Liputan6.com, Jakarta Pihak kepolisian mengamankan 689 konten video dan gambar pornografi berkaitan dengan anak-anak.Terkait hal ini, Kementerian Pemberdayaan Perempuan dan Perlindungan Anak (KemenPPPA) mengapresiasi upaya Polda Metro Jaya dalam mengungkap kasus penjualan konten pornografi anak secara daring.
“Kami mengapresiasi Polda Metro Jaya dalam mengungkap kasus ini. Langkah ini berdampak signifikan dalam melindungi anak-anak Indonesia dari ancaman kejahatan siber.
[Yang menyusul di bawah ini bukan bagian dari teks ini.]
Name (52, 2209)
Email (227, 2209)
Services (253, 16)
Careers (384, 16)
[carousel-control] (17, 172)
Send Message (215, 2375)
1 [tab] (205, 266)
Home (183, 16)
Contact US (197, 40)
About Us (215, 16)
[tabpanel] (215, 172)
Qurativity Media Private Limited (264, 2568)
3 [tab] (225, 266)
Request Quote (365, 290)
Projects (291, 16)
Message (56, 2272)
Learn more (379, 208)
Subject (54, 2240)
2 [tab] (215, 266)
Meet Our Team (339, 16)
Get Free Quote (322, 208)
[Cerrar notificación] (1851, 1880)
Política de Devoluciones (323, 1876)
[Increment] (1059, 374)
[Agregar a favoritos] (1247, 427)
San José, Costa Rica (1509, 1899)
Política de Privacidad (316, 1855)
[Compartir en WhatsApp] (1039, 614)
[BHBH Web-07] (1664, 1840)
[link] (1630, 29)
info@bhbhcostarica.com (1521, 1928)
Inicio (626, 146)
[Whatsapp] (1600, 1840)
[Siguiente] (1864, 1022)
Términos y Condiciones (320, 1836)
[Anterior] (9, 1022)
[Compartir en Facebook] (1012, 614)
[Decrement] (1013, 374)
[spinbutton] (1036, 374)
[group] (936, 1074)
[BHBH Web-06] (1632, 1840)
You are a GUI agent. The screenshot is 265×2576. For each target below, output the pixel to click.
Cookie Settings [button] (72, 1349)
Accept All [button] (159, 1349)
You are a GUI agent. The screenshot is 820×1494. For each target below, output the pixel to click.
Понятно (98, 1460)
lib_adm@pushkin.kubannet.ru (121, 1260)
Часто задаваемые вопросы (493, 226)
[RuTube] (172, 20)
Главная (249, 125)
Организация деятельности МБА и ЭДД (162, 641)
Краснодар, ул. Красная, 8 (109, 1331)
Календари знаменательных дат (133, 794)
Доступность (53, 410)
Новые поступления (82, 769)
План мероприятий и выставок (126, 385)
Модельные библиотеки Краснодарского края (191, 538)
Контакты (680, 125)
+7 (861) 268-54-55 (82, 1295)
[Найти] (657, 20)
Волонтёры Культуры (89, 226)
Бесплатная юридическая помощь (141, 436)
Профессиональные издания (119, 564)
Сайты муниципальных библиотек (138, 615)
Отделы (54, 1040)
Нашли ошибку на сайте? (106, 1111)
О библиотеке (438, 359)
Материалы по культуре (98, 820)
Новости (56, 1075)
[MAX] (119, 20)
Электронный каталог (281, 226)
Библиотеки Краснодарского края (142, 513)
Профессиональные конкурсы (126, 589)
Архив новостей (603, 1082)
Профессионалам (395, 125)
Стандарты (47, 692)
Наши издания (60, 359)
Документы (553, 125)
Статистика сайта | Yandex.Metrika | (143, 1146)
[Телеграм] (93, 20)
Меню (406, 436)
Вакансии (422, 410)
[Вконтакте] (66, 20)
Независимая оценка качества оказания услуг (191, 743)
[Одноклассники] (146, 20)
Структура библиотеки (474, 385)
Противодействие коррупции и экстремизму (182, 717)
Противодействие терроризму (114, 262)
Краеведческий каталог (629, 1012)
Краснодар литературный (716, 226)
Pengungkapan 689 konten porno ini berhasil mencegah berlipatgandanya kasus serupa dan menekan ancaman terhadap anak-anak kita,” ujar Deputi Bidang Perlindungan Khusus Anak KemenPPPA, Nahar dalam konferensi pers di Polda Metro Jaya, Jakarta, Jumat (10/1/2025).
Advertisement
Baca Juga
Nahar juga menekankan pentingnya peran Undang-Undang Informasi dan Transaksi Elektronik (UU ITE) dalam penanganan kasus ini. Dia mengingatkan bahwa penyebaran konten pornografi anak dapat berdampak buruk bagi perkembangan anak, baik secara fisik maupun psikologis.
Advertisement
“Kita perlu waspada terhadap bahaya adiksi game online, pornografi, dan penyalahgunaan teknologi informasi lainnya yang dapat merusak otak anak-anak kita.”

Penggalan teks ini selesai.